スペインの現代建築は時にとても冷たい。スイス人のミニマリズムとは違うのだ。スイスははっきりいってヨーロッパいちお金持ちの国だ。貧しい、なんて絶対言わない。あのミニマリズム建築を成立させる為にかかる建設費はものすごい。(そういうものを施主が負担できなくては成立しない。)スペインにそういう社会的背景はないはずだ。だけれど、あの白い、妥協を許さない透徹した意志はなんなのだろう?と時々思っていたけれど、この小説を読んでいたら、すこし彼らに通じる所があると思った。


この小説はある貧しい村の最後を見届ける老人の最後を書いたものだ。最初に読みながら思い浮かんでいたシーンはナウシカの始まりの、また一つ村が死んだ、という台詞だった。自分一人しか世界にいない。
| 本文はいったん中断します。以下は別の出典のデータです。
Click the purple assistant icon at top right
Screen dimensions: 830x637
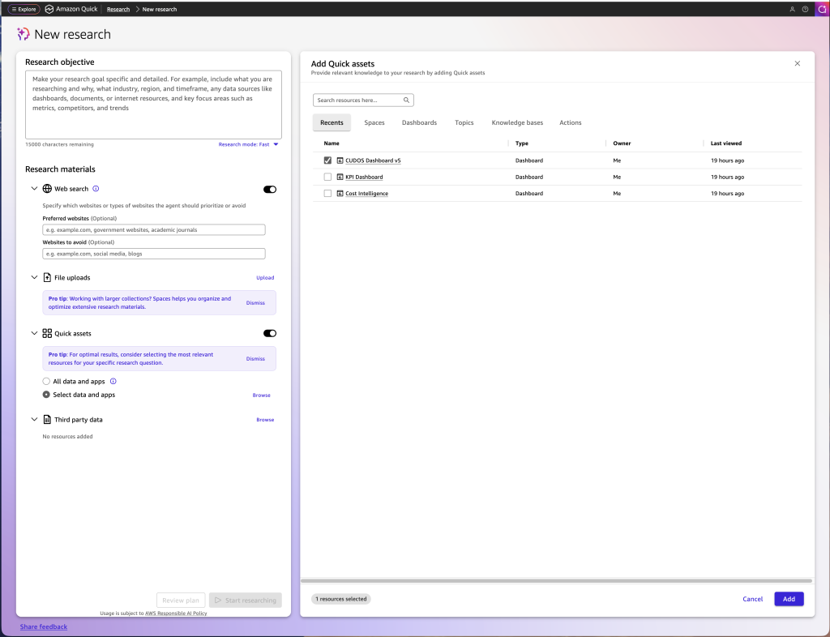(822, 9)
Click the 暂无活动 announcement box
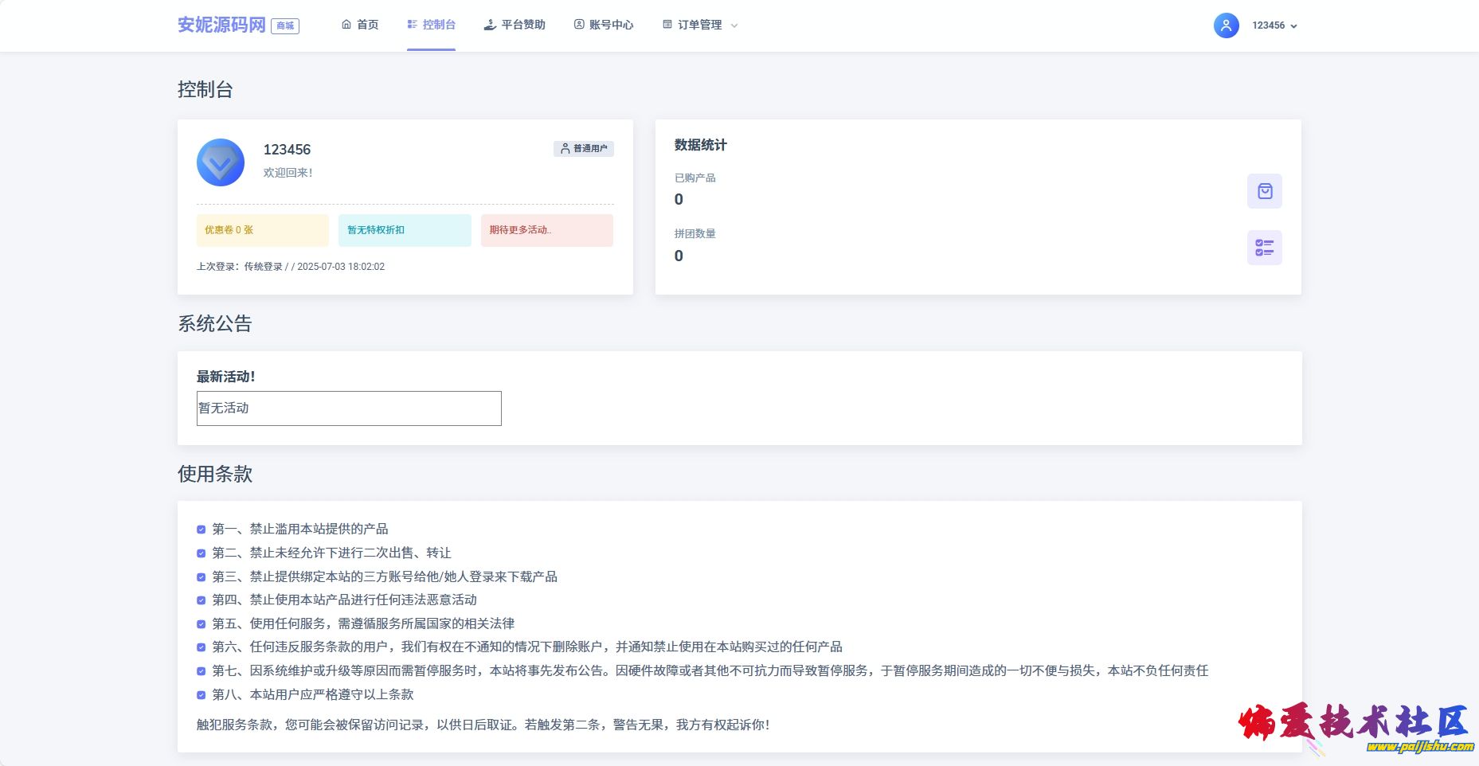The image size is (1479, 766). tap(349, 408)
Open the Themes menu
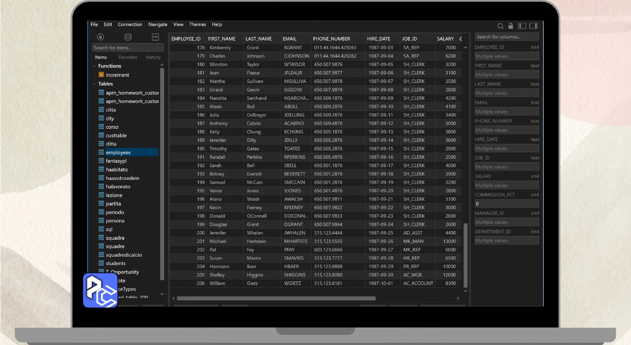Screen dimensions: 631x345 pyautogui.click(x=198, y=25)
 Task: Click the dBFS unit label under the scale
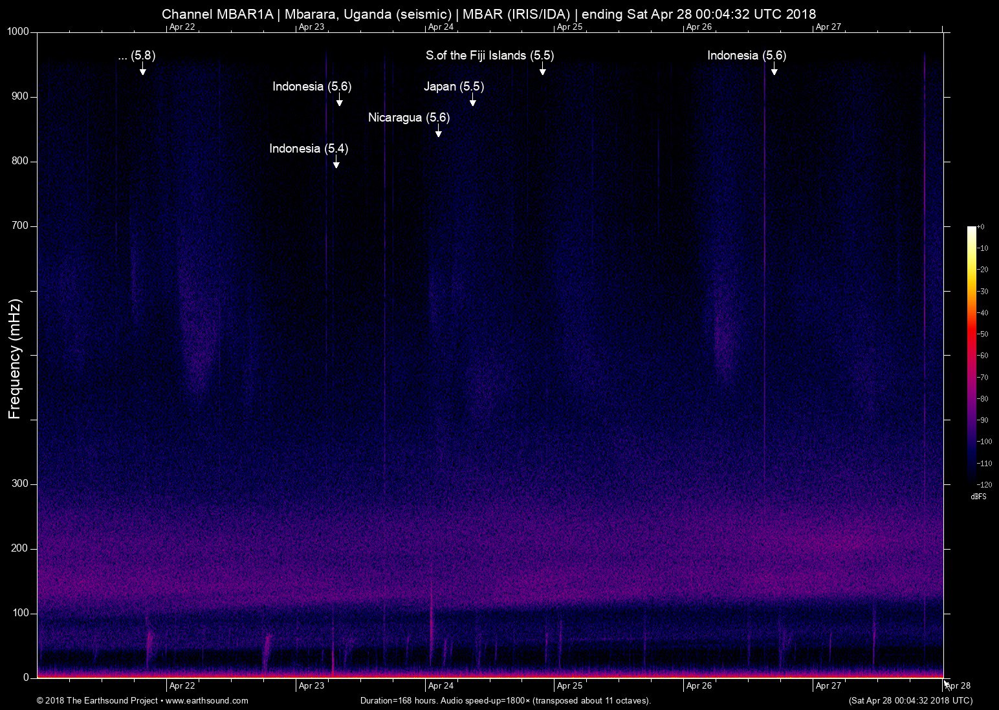pos(978,497)
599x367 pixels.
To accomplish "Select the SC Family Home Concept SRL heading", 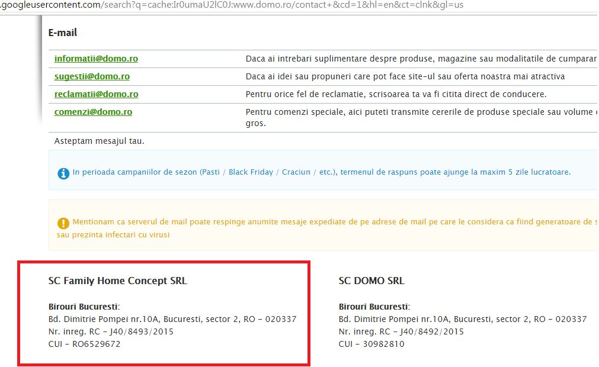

映画"I Am Legend"のように劇的でも英雄的でもなく、ただ静かに自分の村の最後と対峙する老人の独白。こういう小説が現代のスペインでどのように受け取られているのかが気になる。(それは訳者の後書きを読めば少しは伝わってくるけれど。)世界中でこういう過疎の問題は存在する。そこから見るとこの小説は少し美しすぎるような気はする。それでも、ココロに残る残像があとからじわりと効いてくるのかもしれない。